There is much to praise about the album: its ventures into trap and techno on ‘Rawwwwww’ and ‘Gallop’ diversify SOPHIE’s work as a whole. ‘Plunging Asymptote’ and ‘Do You Wanna Be Alive?’ are blazingly original, and complement the sleek poppiness of ‘Reason Why’ and ‘Live In My Truth’. And yet, something is lacking.
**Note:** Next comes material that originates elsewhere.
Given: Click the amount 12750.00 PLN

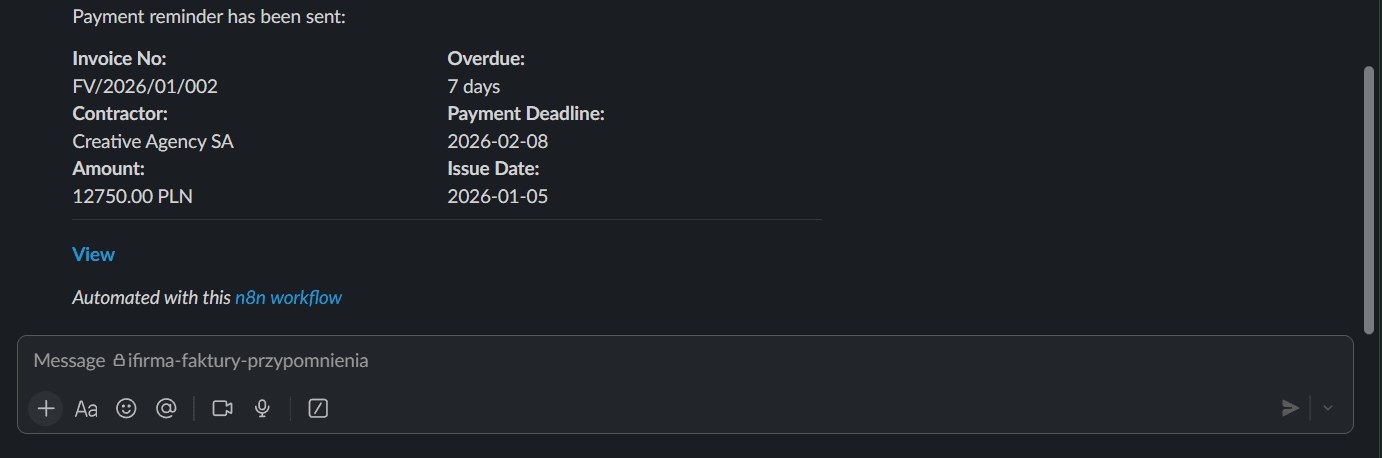Looking at the screenshot, I should (x=132, y=197).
Many of the slower songs read like eulogies, leaving a gaping hole in production that only serves to highlight SOPHIE’s absence. Her creative fingerprint feels weaker on this record than on the OOEPUI NONSTOP REMIX ALBUM despite featuring many of the same artists. One of the major problems with the album, more than its lack of cohesion and sometimes jarring tonal shifts, is that it sounds unfinished. The ‘backing track’ quality of some of the songs can be attributed to the fact that many of them either actually were backing tracks (as in the case of ‘Intro (The Full Horror)’) or were significantly paired back in production compared to previous iterations (‘Do You Wanna Be Alive?’, ‘Reason Why’).
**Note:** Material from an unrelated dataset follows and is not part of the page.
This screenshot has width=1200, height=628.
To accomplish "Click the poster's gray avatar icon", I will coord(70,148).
Much of the difficulty in assessing this album, however, comes from the need to balance expectations about wanting to see more of the same from SOPHIE—the lacerated-metal kicks on ‘Faceshopping’, the heart-wrenching, ethereal vocals on ‘It’s Okay To Cry’, the exhilarating absurdity of ‘L.O.V.E.’—and respecting her creative journey. While SOPHIE was always intended to be a pop album complementary to her unabashedly experimental debut and was reportedly nearly finished at the time of her death, the extent to which the changes in production reflect the artist’s original vision remains unclear. What made PRODUCT and OOEPUI the pioneering projects that they were was their complete and utter fearlessness—each project was an expedition into an alien universe as beautiful as it was terrifying. Sonically, they were raw, almost amateurish—strewn with bizarre sound effects (from clanging pipes to fizzing liquids) that were at times almost too much to listen to; yet, conveyed a sense of raw emotion that is generally lacking in this latest release which feels unexpectedly safe.
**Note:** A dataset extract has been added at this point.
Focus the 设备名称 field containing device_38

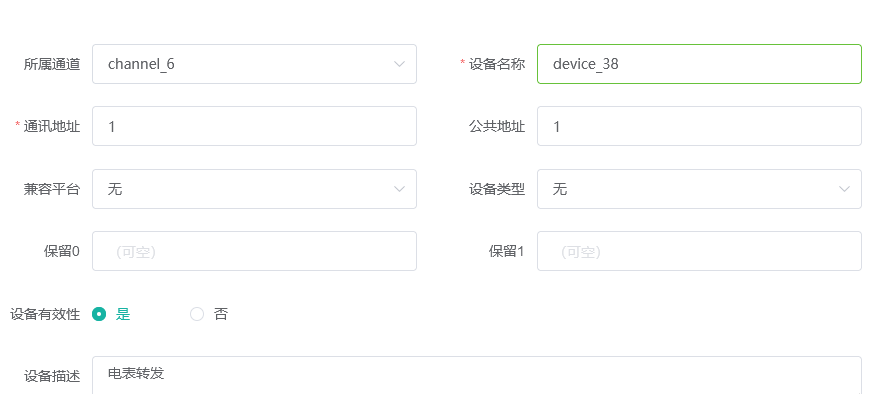[x=699, y=64]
Ultimately, expecting a replica of what made her debut album the genre-defining success that it was is an impossible demand, due as much to SOPHIE’s unrelenting musical audaciousness in her life as to her untimely death. Sadly, this means that what could have been a supernova of an album emerges nebulous from the years of production it has undergone since 2021. However, SOPHIE’s legacy extends far beyond this final release. As prolific in death as she was in life, her passing has inspired tributes on some of the most defining pop records of this generation, including Charli xcx’s BRAT, Caroline Polachek’s Desire, I Want To Turn Into You, and A. G. Cook’s Britpop. “Without my legs or my hair / Without my genes or my blood … / Where do I live? Tell me, where do I exist?”, she asks on OOEPUI’s ‘Immaterial’. The answer is everywhere.